Risultano in questo modo superate le ragioni di quel filone di pensiero che, deducendo il carattere irrazionale ed anacronistico dell’istituto – quale ricollegante effetti di piena prova ad una declaratio pro se la cui attendibilità è affidata al timore di sanzioni in gran parte non più avvertite nella moderna società –, da decenni, ormai, ne va propugnando l’abrogazione (Liebman, E.T., Manuale, cit., 372; Taruffo, M., La semplice verità. Il giudice e la ricostruzione dei fatti, Bari, 2000, 164; Comoglio, L.P., Le prove civili, III ed., Torino, 2010, 718): ed invero, la caratterizzazione in senso obiettivamente antiepistemico dello strumento non può essere più un problema nel momento in cui la forza pienprobante dello stesso sia raccordata ad un atto negoziale e la rappresentazione della realtà che ne scaturisce sia quella imposta dalla parte nell’esercizio di un suo potere di disposizione dei diritti.
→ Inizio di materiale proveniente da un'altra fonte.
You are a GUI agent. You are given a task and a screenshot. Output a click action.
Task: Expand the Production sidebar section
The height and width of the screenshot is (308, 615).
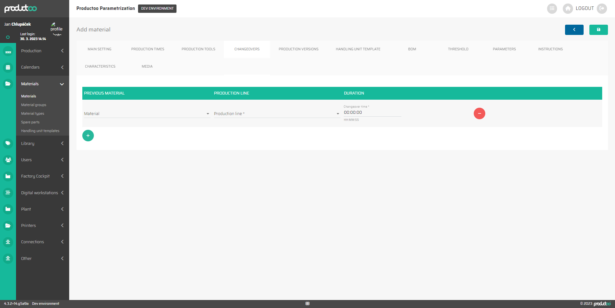pyautogui.click(x=42, y=51)
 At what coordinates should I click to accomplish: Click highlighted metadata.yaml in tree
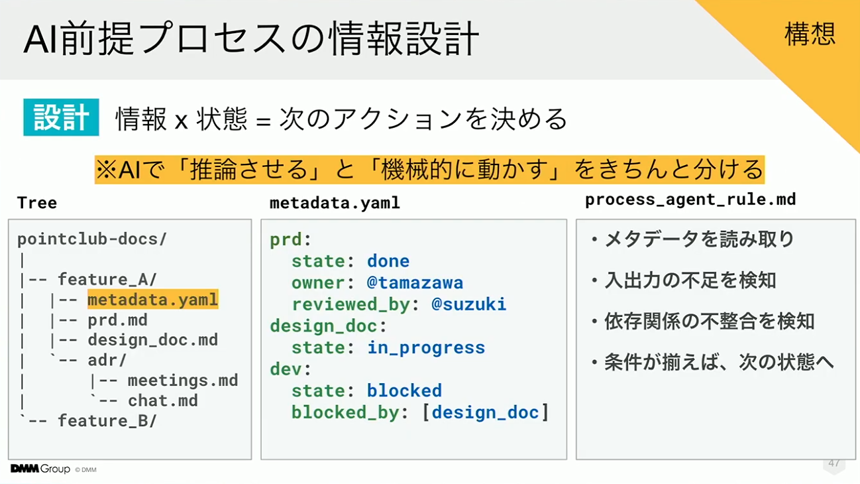click(152, 300)
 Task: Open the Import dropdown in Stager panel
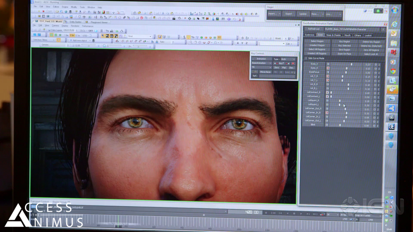274,14
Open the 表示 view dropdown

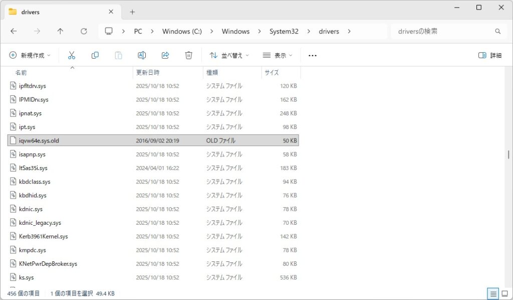coord(278,55)
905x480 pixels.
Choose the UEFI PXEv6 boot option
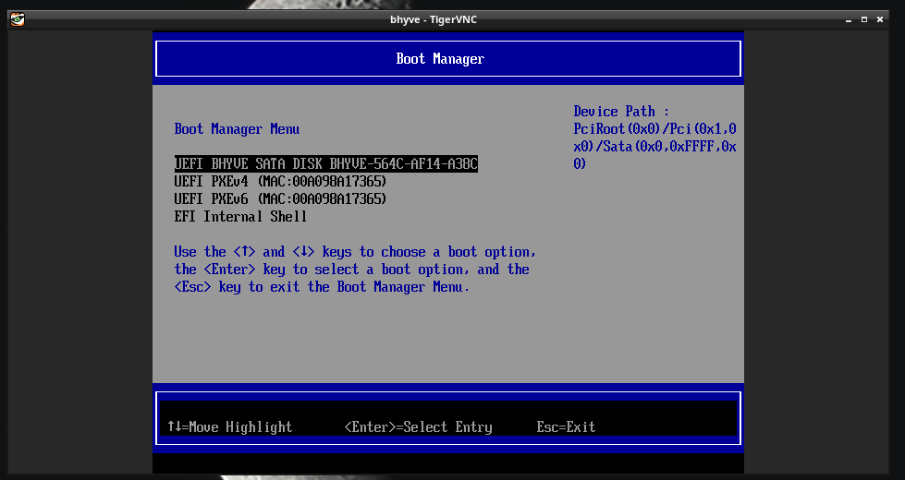point(280,199)
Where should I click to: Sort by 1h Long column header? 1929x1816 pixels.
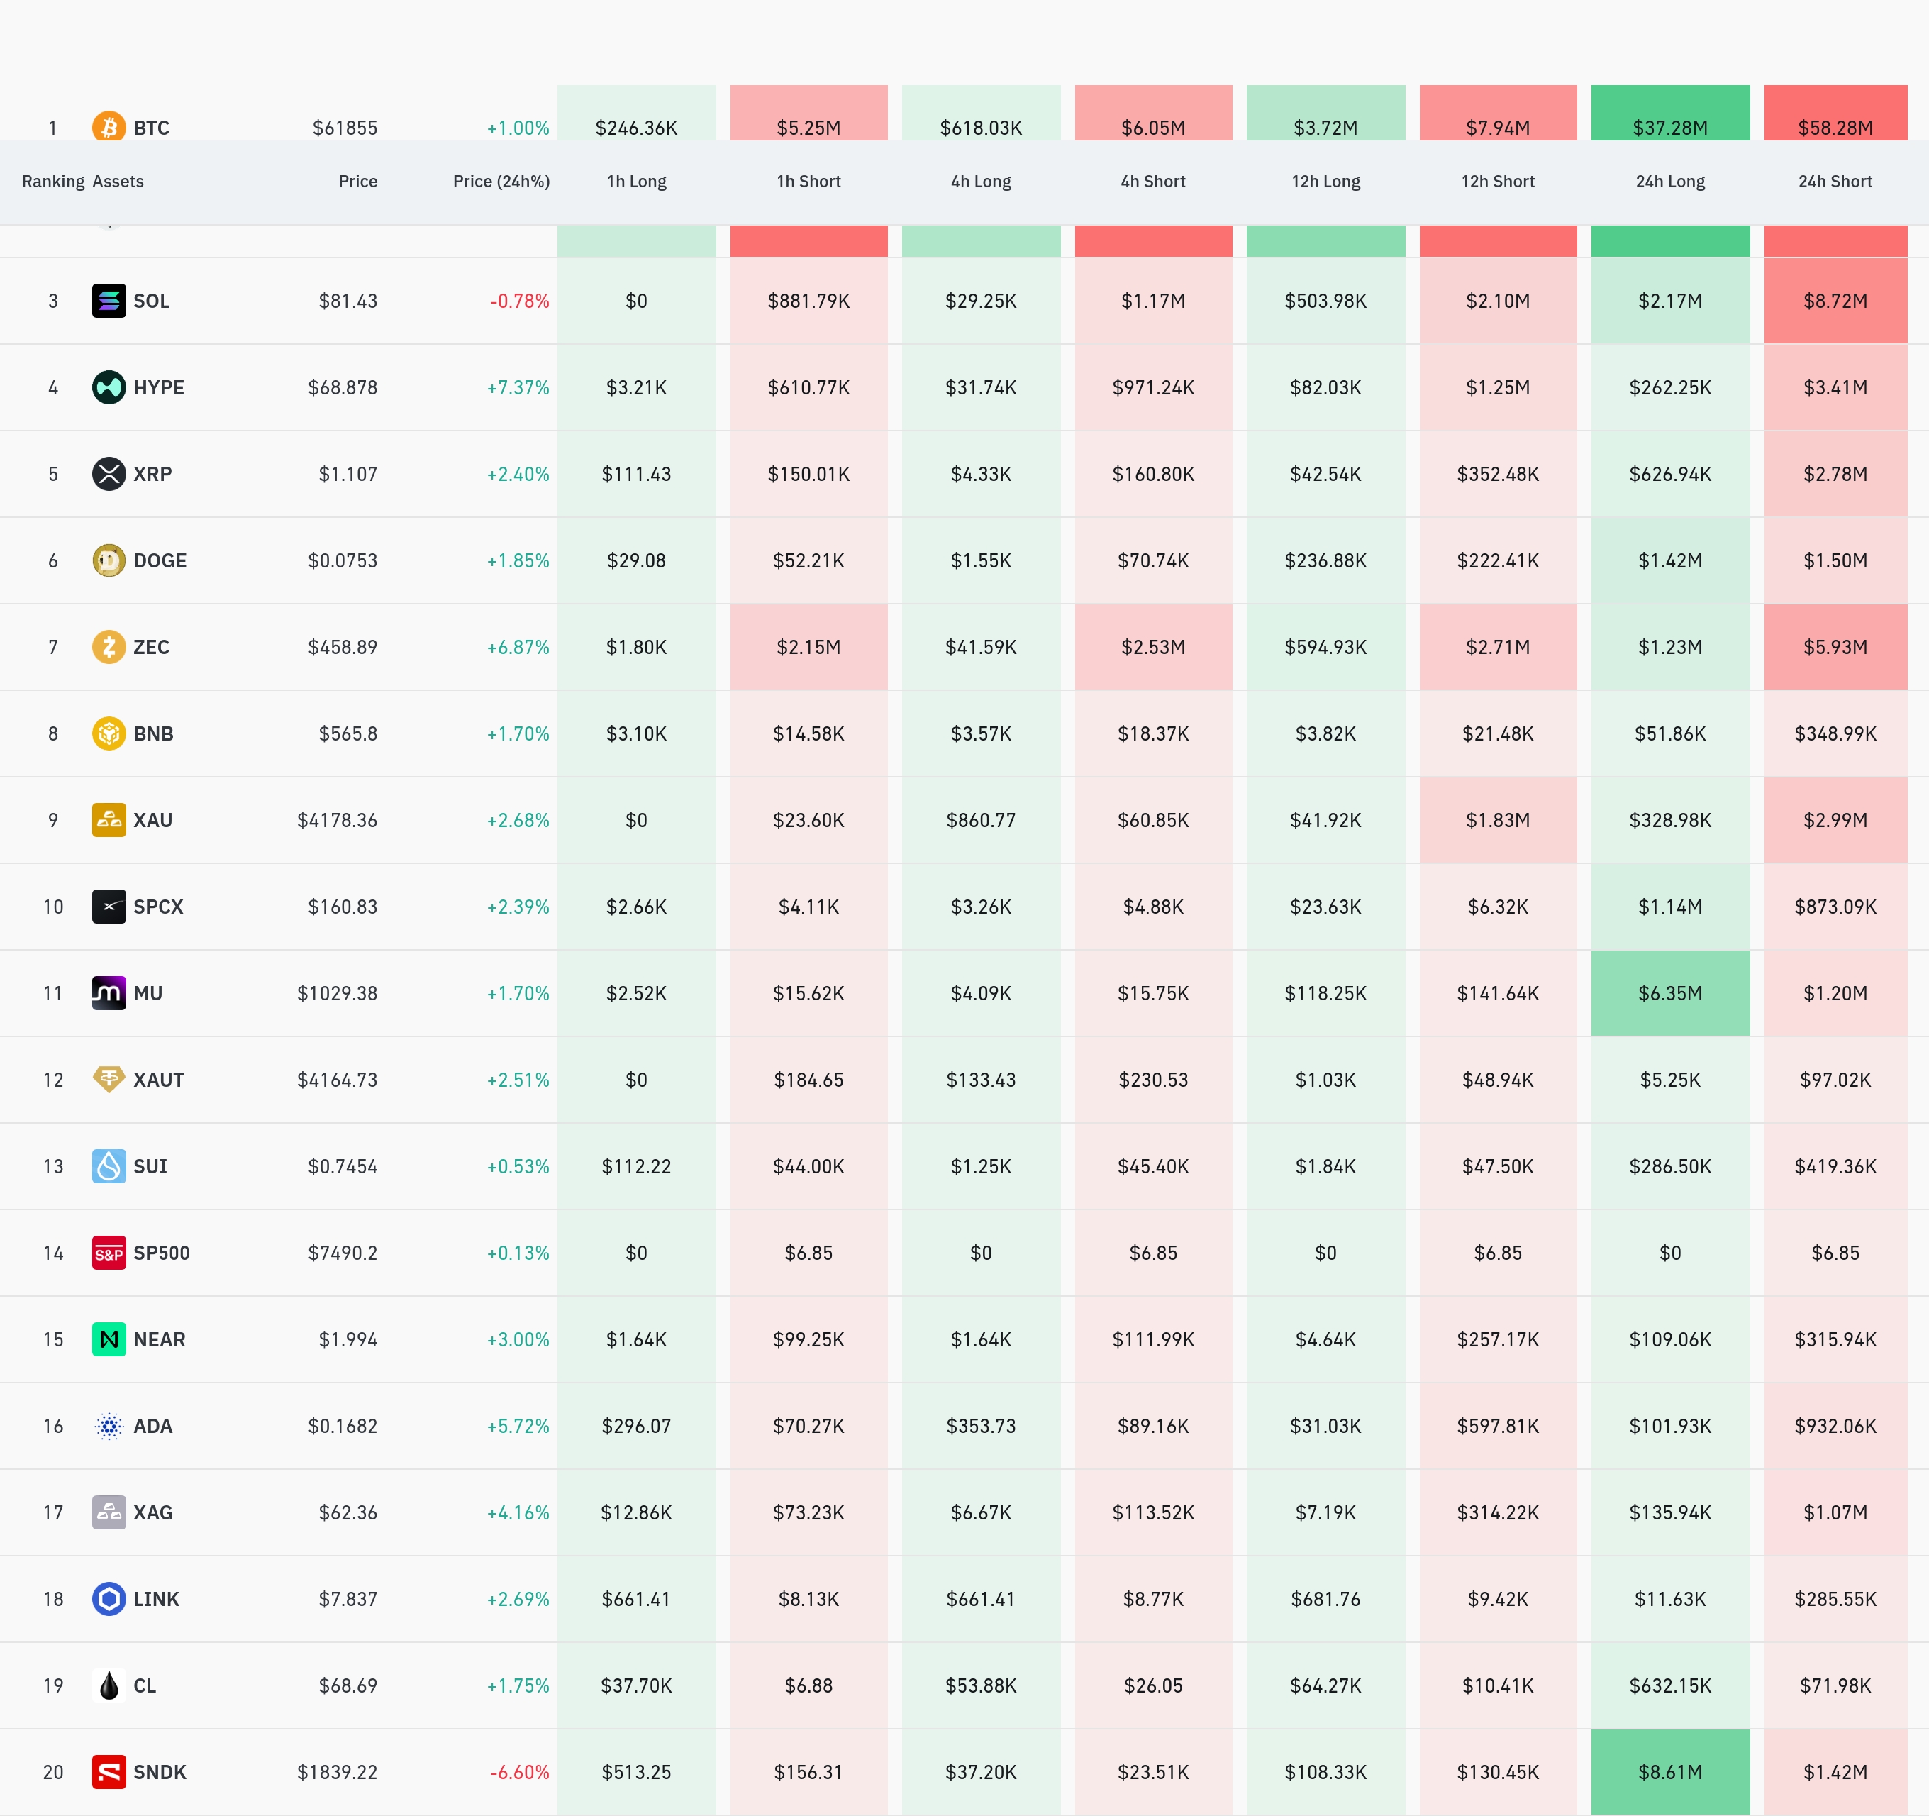click(x=637, y=182)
Non altrettanto è a dirsi degli effetti vincolanti che promanano, a segno invertito, dalla ricusata prestazione del giuramento (art. 239 c.p.c.). Ma ben lungi da una mera declaratio pro se, si ha nella specie a che fare con un comportamento altamente significante e apprezzabile alla stregua di vera e propria confessione implicita, come quella di chi, vistasi offerta l’opportunità di vincere la causa ribadendo nelle forme solenni del giuramento la propria versione dei fatti di causa, non coglie tale opportunità riconoscendo così, di fatto, la veridicità dei fatti ex adverso dedotti (v. amplius Montanari, M., op. cit., 705 s.).
Di un’intrinseca debolezza epistemica è il caso di tornare a parlare con riguardo al giuramento suppletorio. Ma non per questo, né per la mancanza del supporto negoziale che assiste il giuramento decisorio, deve assumersi la mancanza di un adeguato fondamento logico-sistematico dei relativi effetti di piena prova: sul punto v. infra, § 4.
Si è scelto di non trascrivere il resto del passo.